The Plane That Vanished

I suppose by now almost everyone who reads the news or watches it on tv or reads it on the internet knows about the mystery surrounding the disappearance of the Malaysian airline, Flight 370. The Beijing-bound Malaysia Airlines 777-200 suddenly vanished from radar screens last weekend, forty minutes after leaving Kuala Lumpur. 40 ships from nine countries as well as two dozen aircraft scoured an area within a 50 nautical mile radius of Flight 370’s last known position. The plane was at cruising altitude (35,000 feet) and weather was more or less clear. Air traffic controllers in Vietnam say contact with the crew disappeared about 120 nautical miles east of the Malaysian town of Kota Bharu, and radar signals suggest the plane may have turned around before losing contact.
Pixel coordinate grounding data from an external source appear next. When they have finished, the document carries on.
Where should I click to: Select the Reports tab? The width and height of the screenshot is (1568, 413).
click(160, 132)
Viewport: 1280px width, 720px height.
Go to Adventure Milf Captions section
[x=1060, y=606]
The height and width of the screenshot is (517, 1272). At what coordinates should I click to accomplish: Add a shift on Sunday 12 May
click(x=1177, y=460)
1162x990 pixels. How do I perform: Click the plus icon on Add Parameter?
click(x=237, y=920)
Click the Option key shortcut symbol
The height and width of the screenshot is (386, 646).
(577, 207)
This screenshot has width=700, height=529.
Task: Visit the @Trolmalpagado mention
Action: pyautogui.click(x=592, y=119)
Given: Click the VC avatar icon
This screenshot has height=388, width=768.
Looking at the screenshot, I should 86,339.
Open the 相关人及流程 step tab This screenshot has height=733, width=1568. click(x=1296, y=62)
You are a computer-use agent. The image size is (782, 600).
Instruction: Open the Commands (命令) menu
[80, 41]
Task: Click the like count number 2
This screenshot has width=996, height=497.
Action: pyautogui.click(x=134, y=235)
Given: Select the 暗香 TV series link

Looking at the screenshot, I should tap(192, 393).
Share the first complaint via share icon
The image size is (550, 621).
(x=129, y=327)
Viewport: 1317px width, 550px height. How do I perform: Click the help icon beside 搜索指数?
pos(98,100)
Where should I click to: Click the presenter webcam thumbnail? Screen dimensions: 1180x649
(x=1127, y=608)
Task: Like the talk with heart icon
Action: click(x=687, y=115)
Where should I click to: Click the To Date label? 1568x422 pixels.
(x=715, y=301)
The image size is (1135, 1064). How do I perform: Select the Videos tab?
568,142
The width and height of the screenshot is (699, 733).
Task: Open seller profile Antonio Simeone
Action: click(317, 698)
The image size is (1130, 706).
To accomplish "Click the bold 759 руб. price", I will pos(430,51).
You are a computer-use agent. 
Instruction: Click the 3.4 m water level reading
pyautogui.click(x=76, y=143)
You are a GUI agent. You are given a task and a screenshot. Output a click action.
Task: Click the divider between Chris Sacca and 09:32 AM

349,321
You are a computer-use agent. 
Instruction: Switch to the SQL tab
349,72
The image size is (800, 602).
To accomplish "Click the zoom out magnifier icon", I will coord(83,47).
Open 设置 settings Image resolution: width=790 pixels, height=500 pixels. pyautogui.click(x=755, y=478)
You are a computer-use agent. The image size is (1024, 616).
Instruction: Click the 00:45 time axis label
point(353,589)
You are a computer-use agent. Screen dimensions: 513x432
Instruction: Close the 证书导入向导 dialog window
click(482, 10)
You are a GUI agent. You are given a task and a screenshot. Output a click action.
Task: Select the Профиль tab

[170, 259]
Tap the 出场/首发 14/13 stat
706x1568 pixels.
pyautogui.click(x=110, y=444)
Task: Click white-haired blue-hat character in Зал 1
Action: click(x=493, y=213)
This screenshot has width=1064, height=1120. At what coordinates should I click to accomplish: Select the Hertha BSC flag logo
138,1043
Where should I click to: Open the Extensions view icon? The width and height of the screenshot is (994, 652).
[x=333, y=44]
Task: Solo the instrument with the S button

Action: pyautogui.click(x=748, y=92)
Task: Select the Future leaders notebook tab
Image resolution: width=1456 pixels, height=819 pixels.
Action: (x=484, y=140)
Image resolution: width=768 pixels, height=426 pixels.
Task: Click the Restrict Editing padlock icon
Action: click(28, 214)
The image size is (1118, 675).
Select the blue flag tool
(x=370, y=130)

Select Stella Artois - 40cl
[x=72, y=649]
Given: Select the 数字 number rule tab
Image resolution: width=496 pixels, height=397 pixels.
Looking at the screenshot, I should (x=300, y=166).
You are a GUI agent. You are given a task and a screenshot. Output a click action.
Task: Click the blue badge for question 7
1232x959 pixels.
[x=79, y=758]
In the absence of any evidence, the possible explanations for what happened to the missing Malaysia plane range all over the map: an explosion, a catastrophic engine failure, extreme turbulence, or pilot error, or even pilot suicide. Although no terrorist groups had come forward to claim credit, sabotage had not been ruled out, especially after it emerged that several passengers were traveling on stolen passports and that five passengers who had checked baggage had failed to board the plane (their luggage was removed from the flight, the airline said.) And an oil slick spotted in the South China sea originally thought to be a clue turned out to be a false lead.

But as loved ones of those on board Flight 370 struggle with shock and grief, some say their agony is being compounded by a lack of information from Malaysia Airlines. They have given one critical indication that after 30 hours of no contact the families & relatives have to told to expect the worst. The not knowing and waiting for information must be terrible for the family members.